Thursday, April 17, 2008

Malpas on Heidegger and Nazism

I'm beginning to go through Jeff Malpas' Heidegger's Topology: Being, Place, World and just barely got to his section on Heidegger and National Socialism. He makes an interesting point about the notion of place in Heidegger's thought and when it took prominence, decidedly after his fiasco with Nazism. Here's an extended quote:
Thus the addresses from the early 1930s in which Heidegger seems to align himself with elements of Nazi ideology combine the vocabulary of Being and Time with ideas and images also present in Nazi rhetoric, including notions of "Volk" and of "Blut und Boden," but they do not deploy any developed notions of place or dwelling as such (and the distinction is an important one, both within Heidegger's own thinking and within thought, politics, and culture more generally). Talk of "Blut und Boden" seems to feature in Heidegger's vocabulary in only a few places, and although the notion of "Volk" does have a greater persistence and significance, it too is almost entirely absent from Heidegger's postwar thought. Significantly, it is in his engagement with Hölderlin, immediately after his resignation of the rectorate, in 1934-1935, that ideas of place and dwelling begin to emerge more explicitly (though still in a relatively undeveloped form) as a focus for Heidegger's thinking. Moreover, the influence of Heidegger on contemporary thinking about place does not stem from the work in the 1920s and early 1930s, but rather from that of the middle to late 1930s and, especially, of the period from 1945 onwards, particularly essays such as "Building Dwelling Thinking." In this respect, the strategy that appears in Harvey, Massey, and Leach [which he just analyzed] seems to be one that attempts to discredit ideas explicit in the later thinking largely on the basis of the political engagement apparently present in the earlier. (20)
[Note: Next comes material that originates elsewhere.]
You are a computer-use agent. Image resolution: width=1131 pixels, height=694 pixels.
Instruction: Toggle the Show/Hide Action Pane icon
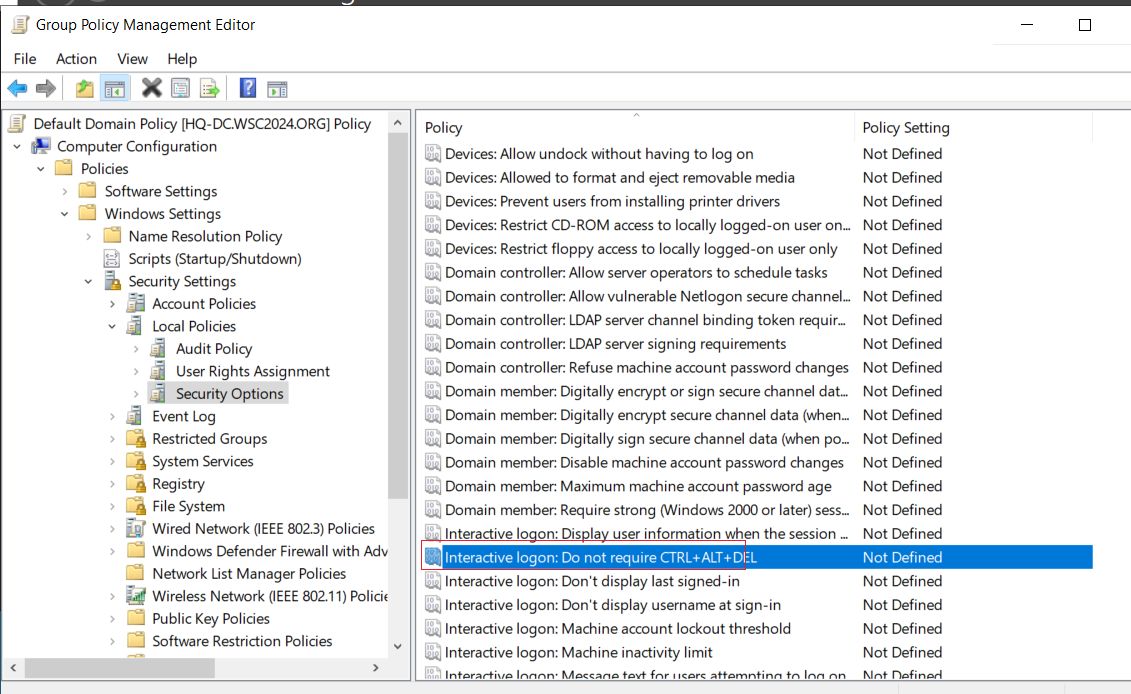(x=277, y=89)
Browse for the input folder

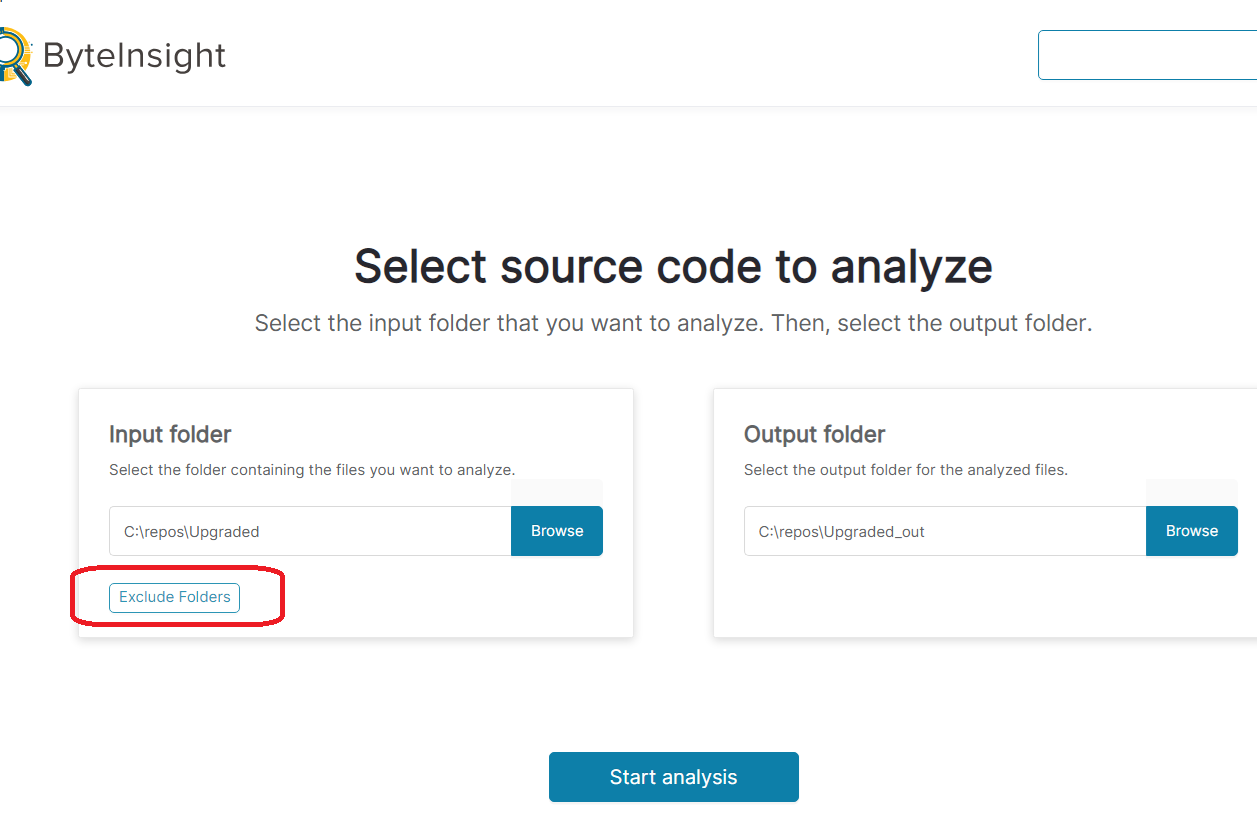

I will admit, the question of Heidegger's relation with Nazi ideology is not a topic that interests me, so I am not someone who can speak about the issue in an informed way. However, the above does seem to present a decent case for how to distinguish Heidegger's thought on place from Nazi ideology by situating the former in Heidegger's developed interest in Hölderlin in his post-Nazi period.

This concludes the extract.